There is nothing that gets me more inspired to get back to building than seeing a bunch of little boats up close, feeling the wood and smelling the varnish.  So I got back to work and made the "breasthook", the wooden plate at the bow that attaches to the inner stem.  This is a key component, because it can be difficult to fit, and is prominently displayed at the bow where you will see it everytime you take the boat out, and where everyone can inspect it up close.  So there was no small amount of sitting around visualizing, sketching and planning how I was going to make it.  Instead of following the plans for the Pooduck I used the technique described in the book How to Build Glued-Lapstrake Wooden Boats by John Brooks and Ruth Ann Hill.  It is a bit more complex than the technique described for the Pooduck, but results in a stronger breasthook. 

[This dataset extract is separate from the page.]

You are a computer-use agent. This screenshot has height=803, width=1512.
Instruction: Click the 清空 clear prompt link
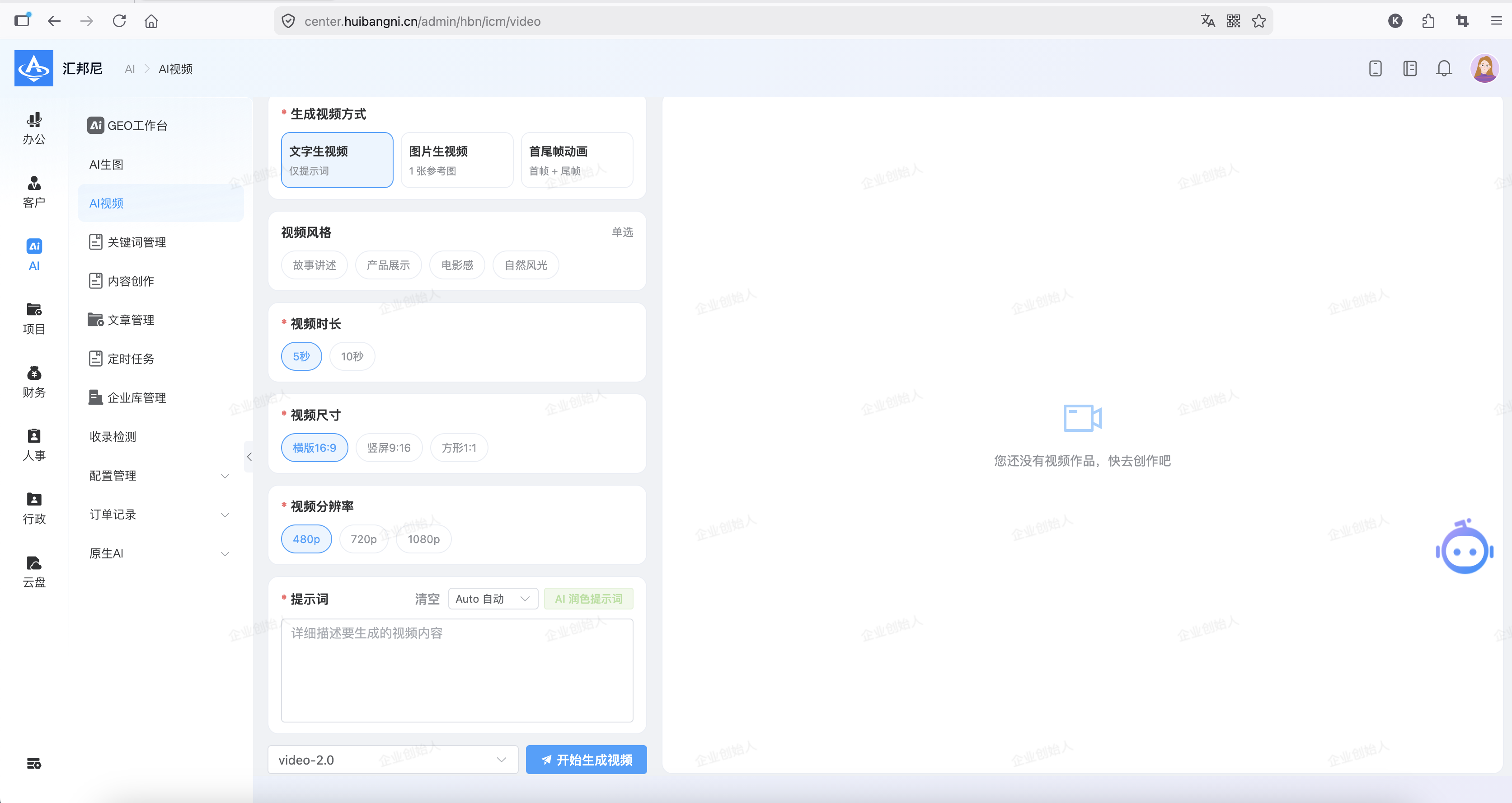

Breasthook2Breasthook4Breasthook5First I cut out the wood for the two pieces of the blank: 6 in x 1 1/2 in thick clear oak.

The pieces were joined together with a spline (mahogany), so a groove was cut out in the blanks, with some creative use of the tablesaw.

The blanks and spline were glued together with epoxy and clamped tightly.

After positioning the blank on the bow I traced out the final shape.  I brought it to the Bates Boatbuilding Program and used one of their many bandsaws to cut out the shape, with the help of Ricardo. I've never used a bandsaw before! Oh the boats I could build with all the cool tools they have there!

After a little planing around the edges to get a good fit, the breasthook fell nicely into place and was secured with silicon bronze screws and epoxy.  Once the epoxy is fully cured I'll plane it down so that there is a little camber at the top and it joins up smoothly with the sheerstrake.